● Directions for this task
Could you output every record below exactly, leaving out the pictures?

(Dataset records)

>>>

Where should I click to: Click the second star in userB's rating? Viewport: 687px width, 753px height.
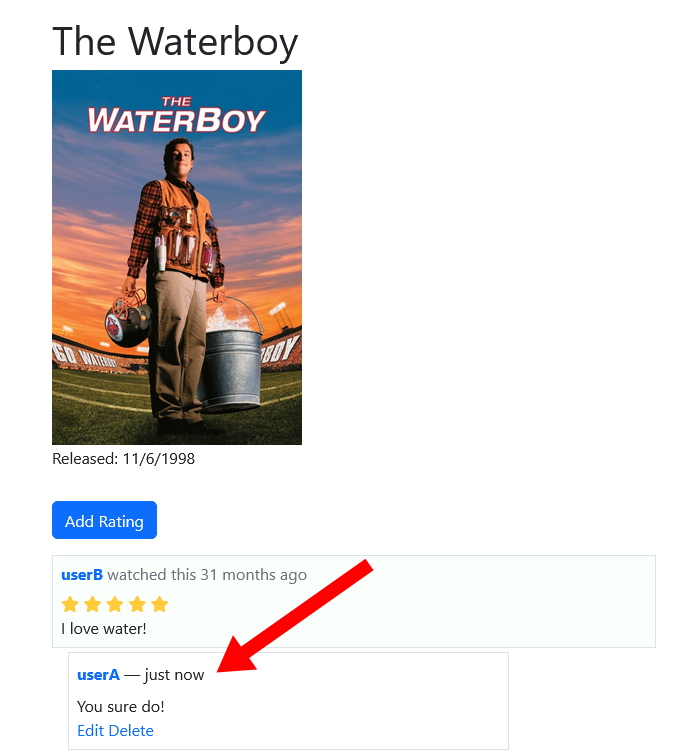click(92, 604)
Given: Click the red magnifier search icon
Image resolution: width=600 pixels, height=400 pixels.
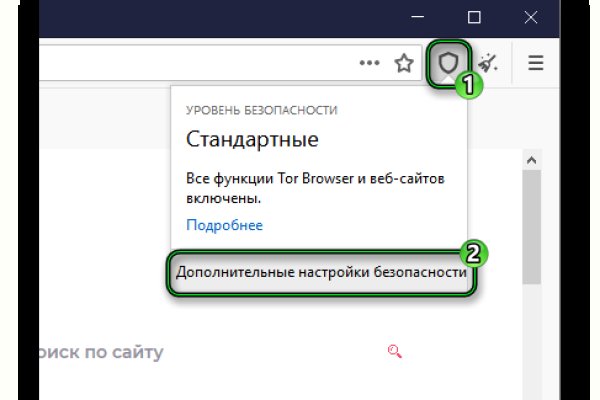Looking at the screenshot, I should (x=394, y=351).
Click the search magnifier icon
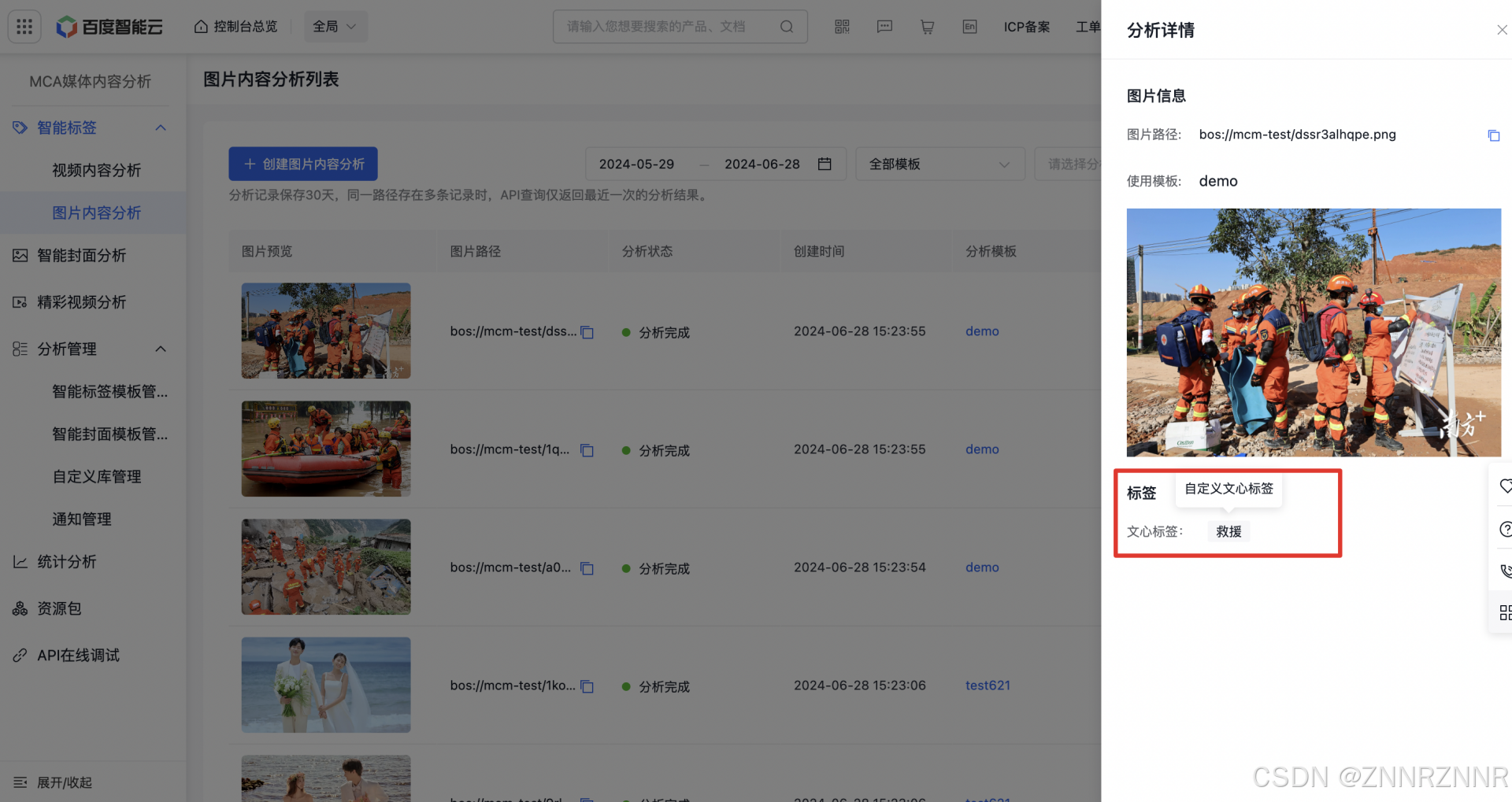 coord(786,27)
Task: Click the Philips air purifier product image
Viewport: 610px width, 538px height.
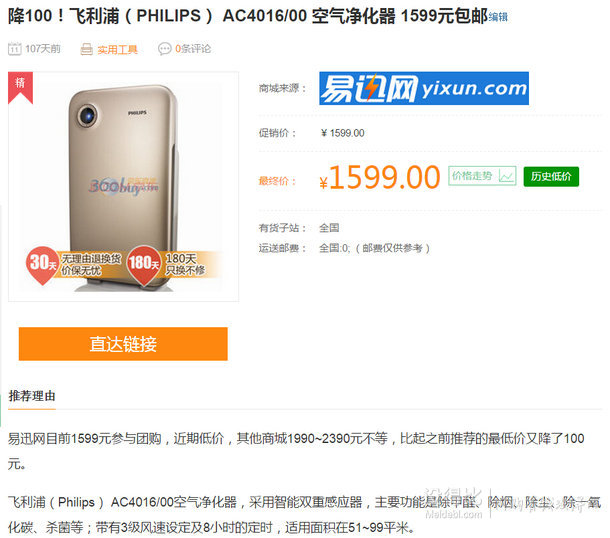Action: point(123,186)
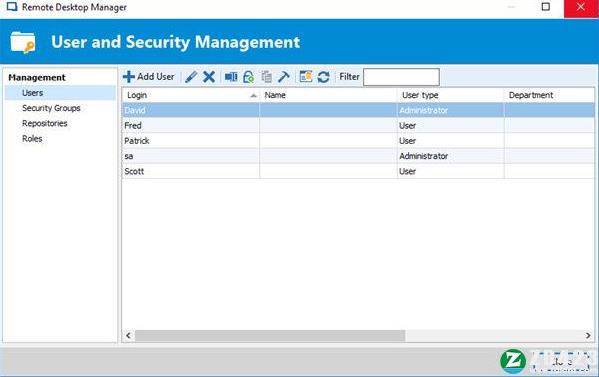This screenshot has width=599, height=377.
Task: Click the hammer tool icon
Action: 284,77
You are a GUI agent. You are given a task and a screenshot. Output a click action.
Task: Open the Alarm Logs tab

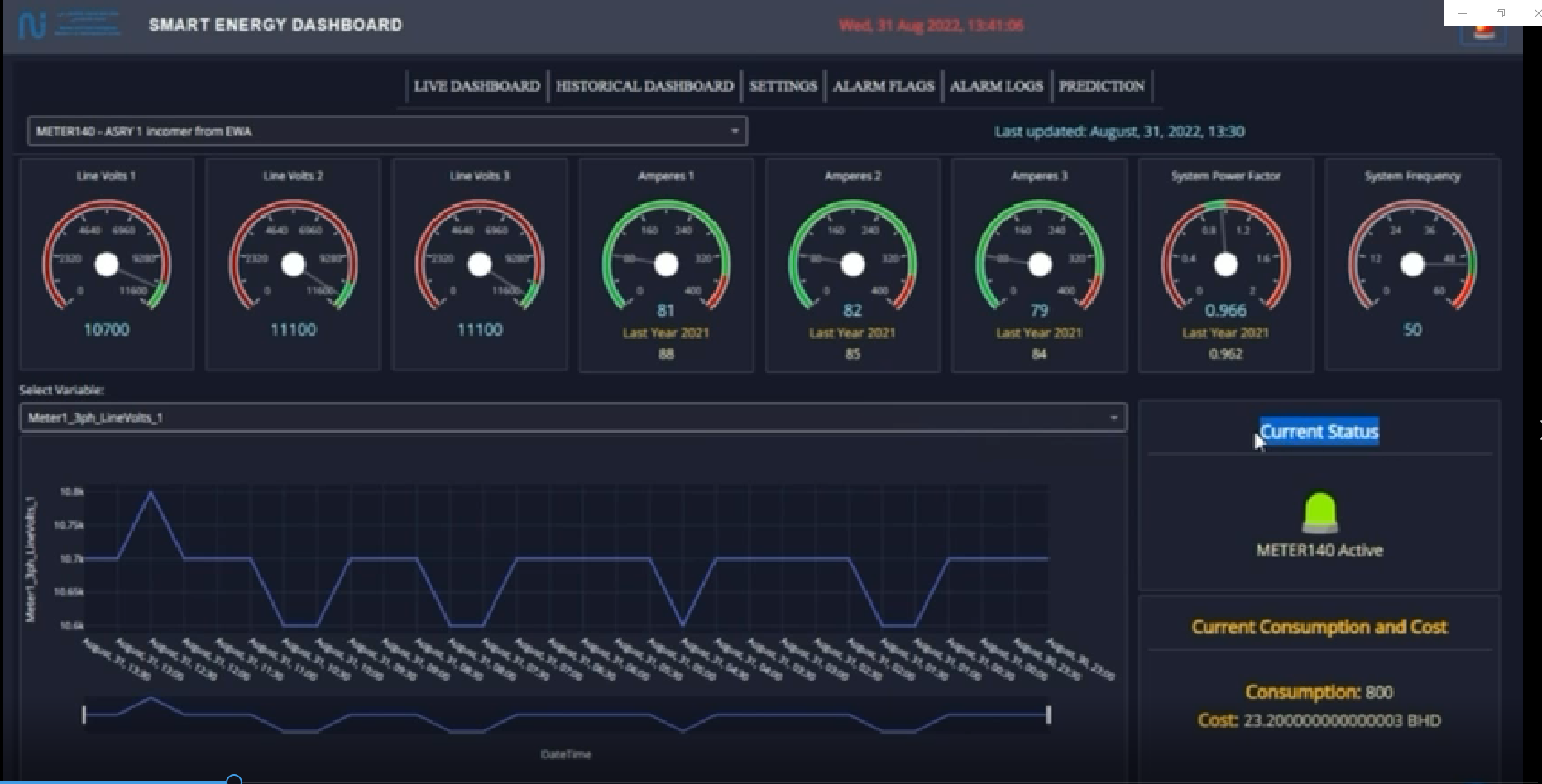(996, 86)
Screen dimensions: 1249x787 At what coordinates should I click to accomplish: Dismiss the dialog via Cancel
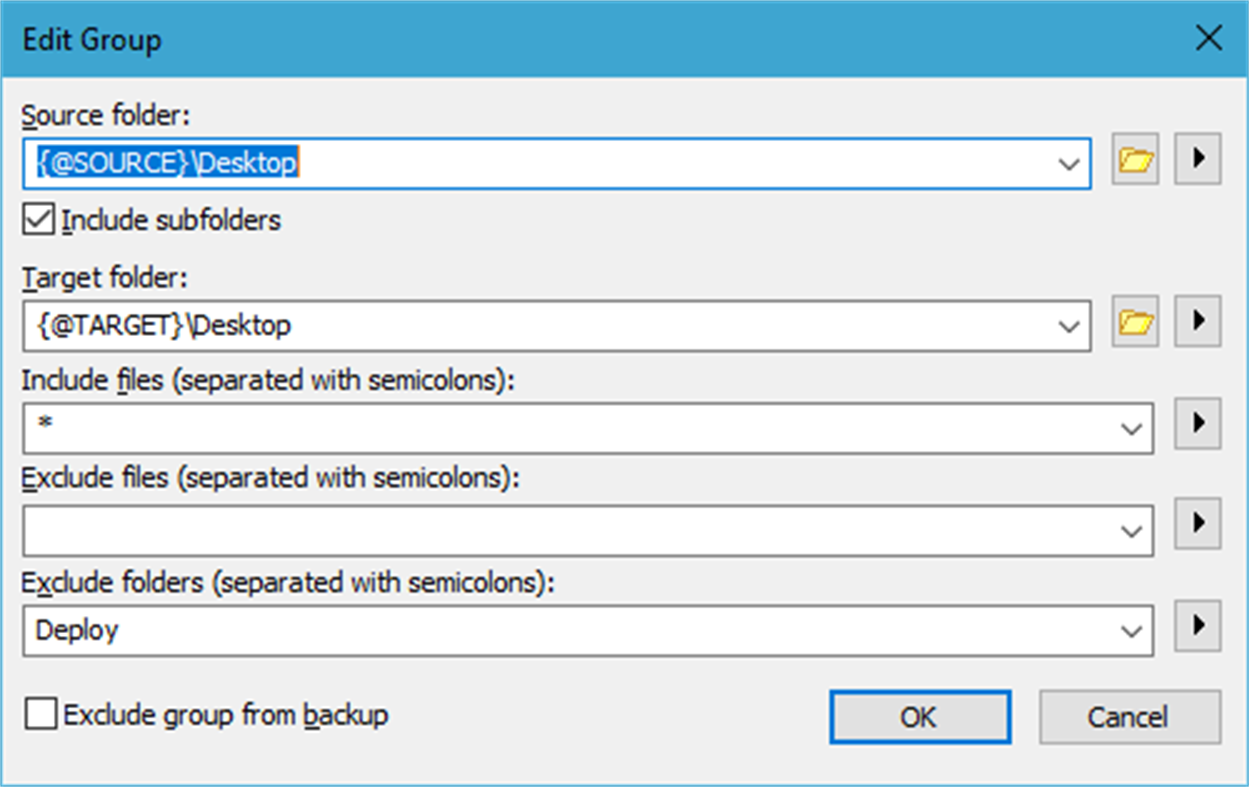pos(1129,716)
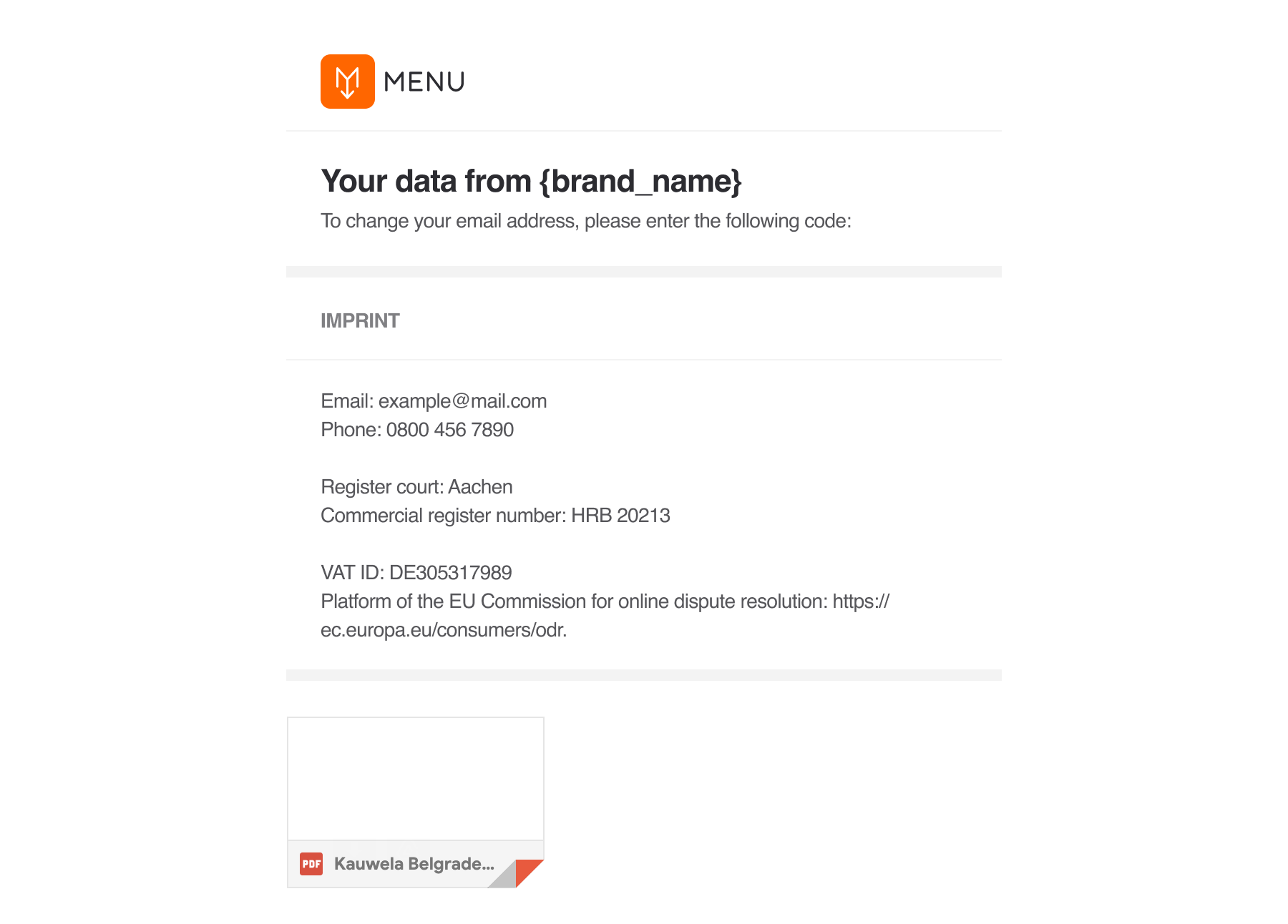Click the phone number 0800 456 7890
The image size is (1288, 924).
click(450, 430)
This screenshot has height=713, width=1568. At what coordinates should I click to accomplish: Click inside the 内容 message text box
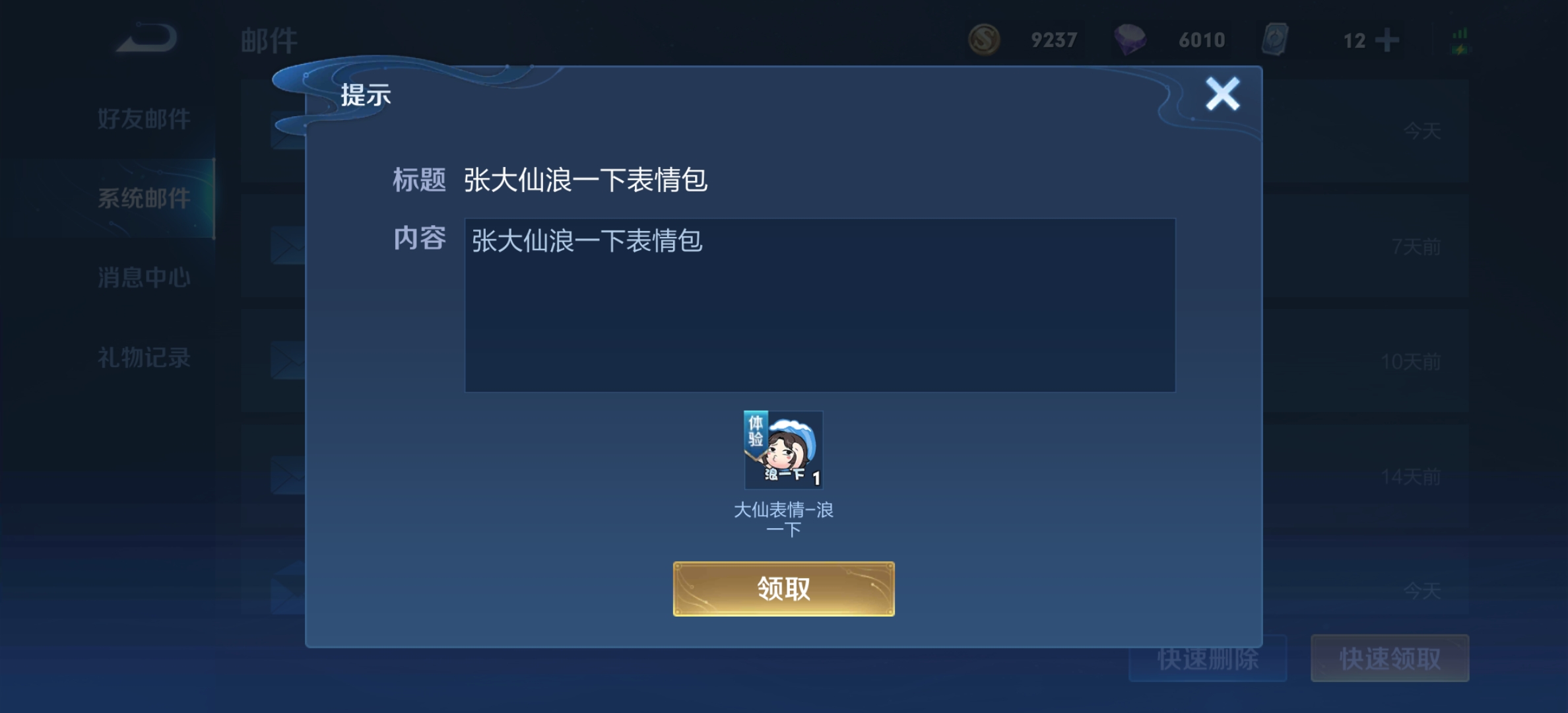(x=820, y=305)
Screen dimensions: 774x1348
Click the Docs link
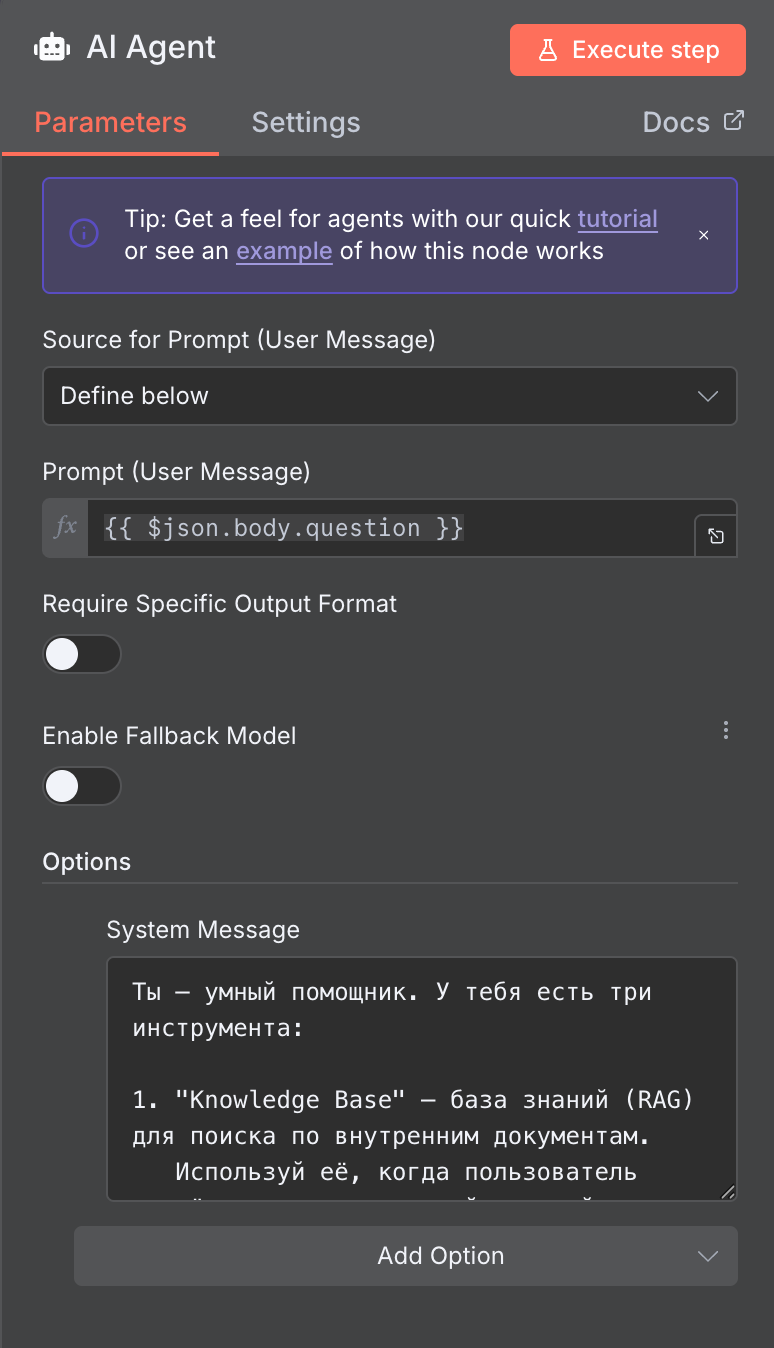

<<<

● Answer area
Where should I click to: Click the second star in userB's rating? Viewport: 687px width, 753px height.
click(92, 604)
Given: Click the red magnifier search icon
Image resolution: width=600 pixels, height=400 pixels.
Looking at the screenshot, I should (x=394, y=351).
Click the search magnifier icon
 coord(786,27)
Task: Click the Philips air purifier product image
Viewport: 610px width, 538px height.
Action: point(123,186)
This screenshot has width=599, height=377.
Task: Click the hammer tool icon
Action: 284,77
You are a GUI agent. You are given a task and a screenshot. Output a click action.
Task: Open the Alarm Logs tab

(996, 86)
Screen dimensions: 1249x787 At what coordinates should I click to accomplish: Dismiss the dialog via Cancel
pos(1129,716)
Click the phone number 0800 456 7890
The image size is (1288, 924).
click(450, 430)
This screenshot has height=713, width=1568. At what coordinates should I click to accomplish: Click inside the 内容 message text box
(x=820, y=305)
Screen dimensions: 774x1348
Click the Docs link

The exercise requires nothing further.